The second toner can be produced, for example, by a method including: a step of dispersing fine particles of the hybrid crystalline resin in an aqueous medium; and a step of aggregating and fusing at least the fine particles of the hybrid crystalline resin in the aqueous medium to form the second toner parent particle.
Both of the above-described producing methods may further include a step of dispersing, aggregating, and fusing the aforementioned other component in an appropriate form in an aqueous medium. For example, both of the above-described producing methods may further include a step of further dispersing third resin fine particle, in which another component such as a colorant is dispersed in a resin component, in the aqueous medium and a step of aggregating and fusing the third resin fine particles in the resin fine particles in the aqueous medium.
Further, both of the above-described producing methods may further include an appropriate step depending on the shape of the toner. For example, both of the above-described producing methods may further include either one of or both of a step of mixing the external additive in the toner parent particle and a step of mixing the toner particle in the carrier particle.
In the first toner, the crystal nucleating agent part and the crystalline resin are easily introduced into the inside of the toner parent particle. The reasons for this are considered as follows. The first reason is aggregation caused by affinity between crystal nucleating agent parts. The crystal nucleating agent parts in the hybrid resin have a relatively high affinity therebetween in the toner parent particle. Therefore, in the toner parent particle, the hybrid resin is disposed such that the crystal nucleating agent parts come close to each other. As a result, the crystal nucleating agent parts in the hybrid resin are relatively disposed in a center side of the toner parent particle, and a part other than the crystal nucleating agent part in the hybrid resin is relatively disposed in a surface side of the toner parent particle.

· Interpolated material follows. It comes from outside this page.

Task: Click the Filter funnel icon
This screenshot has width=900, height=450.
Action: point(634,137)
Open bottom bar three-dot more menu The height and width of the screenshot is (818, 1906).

The second reason is aggregation caused by affinity between a crystalline resin and a crystal nucleating agent part. The crystal nucleating agent part has a relatively long alkyl chain. On the other hand, the crystalline resin has typically a linear alkyl chain or molecular structures which have regularity and are used for being disposed to each other, such as linear molecular structures. Both of the linear molecular structures also have a relatively high affinity with each other. For this reason, in the toner parent particle, the crystalline resin is also relatively disposed in the center side of the toner parent particle while coming close to the crystal nucleating agent.
The aforementioned tendency of the arrangement of the crystal nucleating agent and the crystalline resin in the toner parent particle is considered to be significantly exhibited in a case where the binder resin further includes an amorphous resin and the hybrid resin includes an amorphous resin unit in the main chain.
Similarly, also in the second toner, the crystal nucleating agent part and the crystalline resin unit are easily introduced into the inside of the toner parent particle. The reason for this is considered as follows. That is, in the toner parent particle, the crystal nucleating agent parts between the hybrid crystalline resins, the crystalline resin units, and the crystal nucleating agent part and the crystalline resin unit have a relatively high affinity therebetween, and thus they are disposed to come close to each other in the toner parent particle. As a result, the crystal nucleating agent parts and the crystalline resin units are likely to be relatively present in the center side of the toner parent particle.
Incidentally, the affinity is considered to be caused, for example, by similarities between the molecular structures or interaction between polar functional groups (Van der Waals' force, a hydrogen bond, or the like).
The crystal nucleating agent part is rapidly crystallized in the toner parent particle at the time of solidifying binder resin, and thus crystallization of the crystalline resin or the crystalline resin unit is promoted. The crystalline resin or the crystalline resin unit is rapidly melted at the time of melting the binder resin, and the crystal nucleating agent part is also melted. In this way, the promotion of crystallization and the sharp melting in the binder resin are realized. On the other hand, when the crystal nucleating agent part and the crystalline resin or the crystalline resin unit are present on the surface of the toner parent particle, the toner parent particle is likely to be melted from the surface thereof due to heat from the outside of the toner parent particle.
As described above, the crystal nucleating agent part and the crystalline resin or the crystalline resin unit are appropriately dispersed in the inside of the toner parent particle of the first toner and the second toner. Therefore, the crystal nucleating agent part, the crystalline resin, and the crystalline resin unit which contribute to the sharp melting are not substantially present on the surface of the toner parent particle. According to this, it is suppressed that the crystal nucleating agent part and the crystalline resin or the crystalline resin unit are melted by heat supplied when the toner parent particle is produced or stored. Thus, both of the first toner and the second toner have sufficient low-temperature fixability, high-temperature storage stability, and electrostatic-charging stability.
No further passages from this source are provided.